I only knew my daddy for seventeen years. And of those years I only remember a dozen. Not a long time to get to know somebody.
What I most remember of him is his laughter. Daddy was a knee slapper. He When he laughed it was loud and hard. He put all himself into his laughter.
After he was gone I learned more things. Things that took place before I was born. Some of what I learned surprised me.
I knew Daddy had wanted to fly airplanes. For a short time he actually had a pilot's license. That was before I was born. By the time his second child was born he had lost it. To keep a license one must fly so many hours at month or something. That costs money. After he got married Daddy never had much of that.
All of that I knew. How Daddy had taken his mother, his step-father, and Ranlen up to fly. Ranlen was about two. He was sitting on grandma's lap, having a great time. And then grandma told him to look out the window. Up to that moment Ranlen had thought they were on the ground. Once he realized he was in the sky he threw up. All over grandma.
The piece of information I found most amazing I only learned last year. Daddy had wanted to go gold mining in Alaska. Mother didn't even try to stop him. "Go ahead. Go." That was her response. He was packed and ready to go. Then, the night before he was to leave, he changed his mind.
Now I know where I inherited my fear of trying something new comes from.
2 comments:
That's one of the adventurous things about growing older, you are always learning something new.

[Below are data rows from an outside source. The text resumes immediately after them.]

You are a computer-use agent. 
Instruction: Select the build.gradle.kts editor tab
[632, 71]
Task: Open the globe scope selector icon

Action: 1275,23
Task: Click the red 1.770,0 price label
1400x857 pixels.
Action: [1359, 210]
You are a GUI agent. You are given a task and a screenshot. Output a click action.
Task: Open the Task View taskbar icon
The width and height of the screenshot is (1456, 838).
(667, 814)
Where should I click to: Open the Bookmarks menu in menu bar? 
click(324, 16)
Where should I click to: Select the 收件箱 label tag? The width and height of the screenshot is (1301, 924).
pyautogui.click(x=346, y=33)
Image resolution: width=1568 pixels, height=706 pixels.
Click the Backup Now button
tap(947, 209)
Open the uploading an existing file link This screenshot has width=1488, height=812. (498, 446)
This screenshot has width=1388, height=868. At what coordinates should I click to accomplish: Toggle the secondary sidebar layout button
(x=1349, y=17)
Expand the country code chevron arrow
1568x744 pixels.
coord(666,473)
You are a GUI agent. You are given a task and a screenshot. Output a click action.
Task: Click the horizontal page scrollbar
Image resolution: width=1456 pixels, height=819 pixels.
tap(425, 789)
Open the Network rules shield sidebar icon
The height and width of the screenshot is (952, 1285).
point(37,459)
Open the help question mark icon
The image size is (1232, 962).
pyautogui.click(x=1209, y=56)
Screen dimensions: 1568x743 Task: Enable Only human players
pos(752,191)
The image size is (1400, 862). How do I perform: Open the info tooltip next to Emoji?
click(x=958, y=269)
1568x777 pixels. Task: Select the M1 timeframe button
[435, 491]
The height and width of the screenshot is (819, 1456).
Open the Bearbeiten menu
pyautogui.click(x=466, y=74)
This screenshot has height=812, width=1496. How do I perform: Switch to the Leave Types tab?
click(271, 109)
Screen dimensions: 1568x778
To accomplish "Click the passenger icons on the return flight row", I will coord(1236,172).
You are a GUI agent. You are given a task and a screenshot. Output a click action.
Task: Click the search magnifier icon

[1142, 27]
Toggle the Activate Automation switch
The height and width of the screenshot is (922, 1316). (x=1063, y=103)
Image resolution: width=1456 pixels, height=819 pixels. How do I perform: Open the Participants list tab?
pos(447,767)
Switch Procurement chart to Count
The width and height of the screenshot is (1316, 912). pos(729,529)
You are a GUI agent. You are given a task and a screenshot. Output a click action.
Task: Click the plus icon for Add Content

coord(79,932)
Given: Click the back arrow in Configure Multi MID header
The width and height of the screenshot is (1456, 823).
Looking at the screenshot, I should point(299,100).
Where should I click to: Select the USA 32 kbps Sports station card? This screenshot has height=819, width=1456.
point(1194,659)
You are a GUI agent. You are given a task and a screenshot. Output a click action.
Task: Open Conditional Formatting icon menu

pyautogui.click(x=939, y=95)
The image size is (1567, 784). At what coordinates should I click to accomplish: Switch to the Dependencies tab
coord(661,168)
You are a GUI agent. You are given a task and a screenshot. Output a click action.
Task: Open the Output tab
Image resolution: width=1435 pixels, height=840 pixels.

I just learned a few years ago that my mother had an uncle called Crazy Joe because he was hospitalized in an asylum. She never told us kids. Yet, she was always contemptuous of people with mental problems. Things like that make you reassess your own ideas
that may have been passed along by
your parents. Insight brings on wisdom.
I know. I had an uncle who can only best be described as "a bum". He wandered the country, rode the rails, and was eventually murdered some place down in Alabama.